水谷晃毅
今回はリアルミー初の男性インタビューです。ビジネス戦略コンサルタントとして働き、現在はご家庭で奥さんをサポートし、子育てをするために育児休暇中の水谷晃毅さんにお話を伺いました。男性が育児休暇を取ることが社会的にまだ一般に受け入れられていない日本で、育児休暇を取る決断をした理由や、男性の視点から見た男女平等に関する考え、息子さんをどのように育てていきたいかなどについて話して頂きました。

リアルミー、本当の自分とは?

水谷晃毅です。現在は神奈川県に住んでいます。スポーツをしたり旅行にいったり、友人と美味しいものを食べたり飲んだりするのが好きです。
最近ではBBQにハマっていて、週末にはよく家に友人たちを招いて一緒に楽しんでいます。

アクセンチュアでビジネス戦略コンサルタントとして働いていらっしゃいますが、仕事について教えて下さい。

大学卒業後すぐにアクセンチュアで働き始め、丸4年が経ちました。私の仕事は主に消費財業界のクライアント企業に対し、彼らのビジネスの拡大・変革を支援することです。
アクセンチュアでは国内外ともに様々な案件に携わってきました。もちろん簡単な仕事ではなく、ときには辛い時期もありました(一度ではなく何度も)。ですが今のところ、たくさんのチャレンジに溢れたこの仕事が好きで、楽しみながら働けています。


現在、息子さんの育児に専念する為に育児休暇中でいらっしゃいますが、育児休暇を取ろうと思ったきっかけは何ですか?

母親が保育士をやっている影響もあってか、もともと私自身子供が好きで、学生の頃から「将来は育休を取りたい」とぼんやり考えていました。就職活動の際にも、面接官から最後に何か質問はあるか問われると、「この会社では男性でも育休が取れますか?」と聞いたりしていました。結局、その質問に対して「男性でも取れます」とはっきり答えてくれた唯一の会社がアクセンチュアで、入社することに決めました。(言うまでもなくこの仕事を選んだ理由や動機は他にもたくさんありますが、育休というポイントも決め手のひとつでした。)

水谷晃毅

日本では、男性が育児休暇を取ることは屈辱的(Stigma)という考えが未だにあると感じますか?

Stigmaというよりは、ある種のステレオタイプだと思います。
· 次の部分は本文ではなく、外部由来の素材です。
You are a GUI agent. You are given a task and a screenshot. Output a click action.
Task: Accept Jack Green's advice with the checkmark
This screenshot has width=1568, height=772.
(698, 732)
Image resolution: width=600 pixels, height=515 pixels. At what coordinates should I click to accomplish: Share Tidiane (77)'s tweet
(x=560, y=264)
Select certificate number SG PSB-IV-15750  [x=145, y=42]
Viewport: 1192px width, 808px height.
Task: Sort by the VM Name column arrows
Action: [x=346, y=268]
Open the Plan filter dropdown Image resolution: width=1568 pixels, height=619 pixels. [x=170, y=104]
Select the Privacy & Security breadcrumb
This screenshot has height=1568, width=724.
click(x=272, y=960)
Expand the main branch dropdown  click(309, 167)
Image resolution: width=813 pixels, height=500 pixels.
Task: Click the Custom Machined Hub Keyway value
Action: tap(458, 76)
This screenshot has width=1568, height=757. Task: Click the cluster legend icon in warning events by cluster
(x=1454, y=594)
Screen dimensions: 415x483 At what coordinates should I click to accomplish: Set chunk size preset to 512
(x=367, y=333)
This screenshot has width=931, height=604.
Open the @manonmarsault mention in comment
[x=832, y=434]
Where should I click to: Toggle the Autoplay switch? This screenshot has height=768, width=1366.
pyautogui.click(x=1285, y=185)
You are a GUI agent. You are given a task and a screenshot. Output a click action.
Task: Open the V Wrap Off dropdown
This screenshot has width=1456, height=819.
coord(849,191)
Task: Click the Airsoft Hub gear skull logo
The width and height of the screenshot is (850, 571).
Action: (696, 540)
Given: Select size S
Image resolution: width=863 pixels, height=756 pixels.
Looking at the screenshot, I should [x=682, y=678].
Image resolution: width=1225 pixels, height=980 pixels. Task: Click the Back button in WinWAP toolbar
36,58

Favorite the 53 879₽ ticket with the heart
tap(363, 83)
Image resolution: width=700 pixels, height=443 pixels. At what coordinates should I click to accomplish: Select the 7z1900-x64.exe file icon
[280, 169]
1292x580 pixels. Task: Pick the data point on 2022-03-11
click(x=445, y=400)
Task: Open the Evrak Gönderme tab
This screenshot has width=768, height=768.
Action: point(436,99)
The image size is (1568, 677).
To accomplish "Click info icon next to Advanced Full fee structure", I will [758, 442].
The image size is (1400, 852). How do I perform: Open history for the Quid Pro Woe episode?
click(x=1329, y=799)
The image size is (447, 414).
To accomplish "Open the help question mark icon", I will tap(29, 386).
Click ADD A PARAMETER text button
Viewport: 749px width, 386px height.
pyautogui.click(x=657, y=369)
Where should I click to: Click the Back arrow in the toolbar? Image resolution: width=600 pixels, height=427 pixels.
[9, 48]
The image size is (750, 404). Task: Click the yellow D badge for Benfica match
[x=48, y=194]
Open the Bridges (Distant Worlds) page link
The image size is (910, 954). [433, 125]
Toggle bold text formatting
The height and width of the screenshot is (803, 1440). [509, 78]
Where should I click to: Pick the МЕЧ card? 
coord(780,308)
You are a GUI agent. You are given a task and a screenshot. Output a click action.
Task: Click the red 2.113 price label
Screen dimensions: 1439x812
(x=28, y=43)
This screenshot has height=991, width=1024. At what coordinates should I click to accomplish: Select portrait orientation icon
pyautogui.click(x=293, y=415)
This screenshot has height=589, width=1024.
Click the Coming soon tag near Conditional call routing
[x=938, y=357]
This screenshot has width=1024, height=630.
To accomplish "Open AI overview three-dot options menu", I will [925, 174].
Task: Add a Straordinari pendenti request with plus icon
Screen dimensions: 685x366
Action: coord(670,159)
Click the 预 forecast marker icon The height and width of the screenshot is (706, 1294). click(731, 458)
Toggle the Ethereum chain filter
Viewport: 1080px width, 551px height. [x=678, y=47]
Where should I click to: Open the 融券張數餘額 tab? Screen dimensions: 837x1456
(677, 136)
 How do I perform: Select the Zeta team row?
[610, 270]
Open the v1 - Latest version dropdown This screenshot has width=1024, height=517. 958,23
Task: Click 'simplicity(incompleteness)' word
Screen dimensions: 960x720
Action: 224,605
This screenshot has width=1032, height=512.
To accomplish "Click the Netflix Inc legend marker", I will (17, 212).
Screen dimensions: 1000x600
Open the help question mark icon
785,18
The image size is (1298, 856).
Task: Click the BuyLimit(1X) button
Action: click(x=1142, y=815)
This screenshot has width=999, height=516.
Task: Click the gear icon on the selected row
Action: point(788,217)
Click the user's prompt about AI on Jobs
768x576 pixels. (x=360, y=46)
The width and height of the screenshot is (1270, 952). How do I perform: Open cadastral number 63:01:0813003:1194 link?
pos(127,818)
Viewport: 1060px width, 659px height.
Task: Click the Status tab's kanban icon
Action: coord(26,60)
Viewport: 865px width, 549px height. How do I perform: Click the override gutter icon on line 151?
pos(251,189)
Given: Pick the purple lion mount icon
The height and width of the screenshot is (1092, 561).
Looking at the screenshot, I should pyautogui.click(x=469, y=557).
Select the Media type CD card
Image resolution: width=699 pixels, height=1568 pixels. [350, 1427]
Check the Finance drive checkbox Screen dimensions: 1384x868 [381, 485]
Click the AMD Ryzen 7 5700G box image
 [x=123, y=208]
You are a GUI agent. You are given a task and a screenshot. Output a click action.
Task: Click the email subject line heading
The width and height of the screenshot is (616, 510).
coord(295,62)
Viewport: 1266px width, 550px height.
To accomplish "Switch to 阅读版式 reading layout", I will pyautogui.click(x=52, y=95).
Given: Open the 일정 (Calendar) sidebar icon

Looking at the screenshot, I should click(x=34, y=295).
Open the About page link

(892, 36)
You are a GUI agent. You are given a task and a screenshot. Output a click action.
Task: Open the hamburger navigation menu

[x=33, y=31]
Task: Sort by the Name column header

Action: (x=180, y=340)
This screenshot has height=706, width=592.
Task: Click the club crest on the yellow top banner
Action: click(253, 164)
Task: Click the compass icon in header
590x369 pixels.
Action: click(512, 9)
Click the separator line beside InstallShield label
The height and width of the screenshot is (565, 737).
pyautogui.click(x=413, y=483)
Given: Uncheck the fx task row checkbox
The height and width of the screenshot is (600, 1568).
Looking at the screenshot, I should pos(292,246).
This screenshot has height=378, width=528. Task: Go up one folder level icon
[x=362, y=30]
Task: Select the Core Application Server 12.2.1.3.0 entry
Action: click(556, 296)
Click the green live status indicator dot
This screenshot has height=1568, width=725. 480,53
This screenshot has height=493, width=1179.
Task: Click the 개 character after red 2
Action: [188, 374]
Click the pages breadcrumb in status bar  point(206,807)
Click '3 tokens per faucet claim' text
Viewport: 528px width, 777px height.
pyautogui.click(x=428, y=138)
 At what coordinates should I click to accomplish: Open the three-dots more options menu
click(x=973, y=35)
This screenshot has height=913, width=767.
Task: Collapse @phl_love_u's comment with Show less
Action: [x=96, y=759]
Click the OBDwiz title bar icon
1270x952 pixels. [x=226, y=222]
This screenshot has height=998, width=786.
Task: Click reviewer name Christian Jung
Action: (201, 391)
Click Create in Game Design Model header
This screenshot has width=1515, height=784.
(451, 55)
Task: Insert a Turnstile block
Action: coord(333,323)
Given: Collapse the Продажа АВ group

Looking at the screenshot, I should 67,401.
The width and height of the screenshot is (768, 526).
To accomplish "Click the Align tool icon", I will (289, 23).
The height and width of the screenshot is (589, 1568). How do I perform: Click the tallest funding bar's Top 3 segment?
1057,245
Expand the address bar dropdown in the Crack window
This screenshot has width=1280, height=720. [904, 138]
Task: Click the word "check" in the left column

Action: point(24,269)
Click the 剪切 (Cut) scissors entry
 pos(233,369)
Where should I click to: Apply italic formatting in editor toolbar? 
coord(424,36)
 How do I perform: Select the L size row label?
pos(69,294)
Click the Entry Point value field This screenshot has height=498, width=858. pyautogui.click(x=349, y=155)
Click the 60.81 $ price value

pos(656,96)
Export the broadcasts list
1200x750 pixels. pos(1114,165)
残念ながら、特に歴史のある日系企業だと「育児や家事は妻に任せて男は働くべき」といった考え方や風潮も依然としてあり、「育休を取りたくても取れない」という話を友人(若手の男性社員)たちからもよく聞きます。
ありがたいことに、私の会社の上司や同僚はみなオープンマインドな方ばかりだったので、理解を得ることができました。また、コンサルティングという職種柄、プロジェクト単位で毎回新しくチームを組みますし、人の入れ替えも頻繁に起こります。プロジェクトの合間に長めの休暇を取ることも珍しくありません。そうしたワークスタイルも、育休を取りやすかった大きな理由のひとつだと思います。
とはいえ実際は、本当に長期間の育休を取るのかとても悩みました。一般的に外資系のコンサルティング業界は「実力主義」のシビアな仕事です。長期間の休職後に自分自身のスキルやいままで築いてきた信頼を維持できるのか、やはり心配でした。正直に言って、そういう意味では今でも少し不安はあります。

育児以外に、料理や掃除などの家事を手伝ったりしますか?

基本的にすべて協力してやっていましたが、現在は主に毎日の食事の準備を私がやっています。長い間一人暮らしをしていたので、料理は得意なほうだと思います。反対に、掃除や洗濯は主に妻の担当です。妻が僕の作業品質に満足できず、早い段階で戦力外通告を言い渡されてしまい(笑)。それ以来、家事はお互いに得意分野を担当することにしています。…

今までの人生で、一番誇らしかった瞬間、もしくは感動的だった瞬間はいつですか?

21歳のとき、ギリシャ人の親友のもとを訪ねて、二人で一ヶ月ほどかけてギリシャ中を旅したことがあります。様々な話をしながら、車とフェリーで島から島へと巡りました。目を見張るような風景や歴史、美味しい食事ももちろんでしたが、人生のメンターとも呼べる友人と語り合えたことが私にとって素晴らしい時間でしたし、多様な価値観や考え方を学びました。

水谷晃毅
今までの人生で一番大変だった、もしくは絶望した瞬間はいつですか?また、その状況をどのようにして乗り越えましたか?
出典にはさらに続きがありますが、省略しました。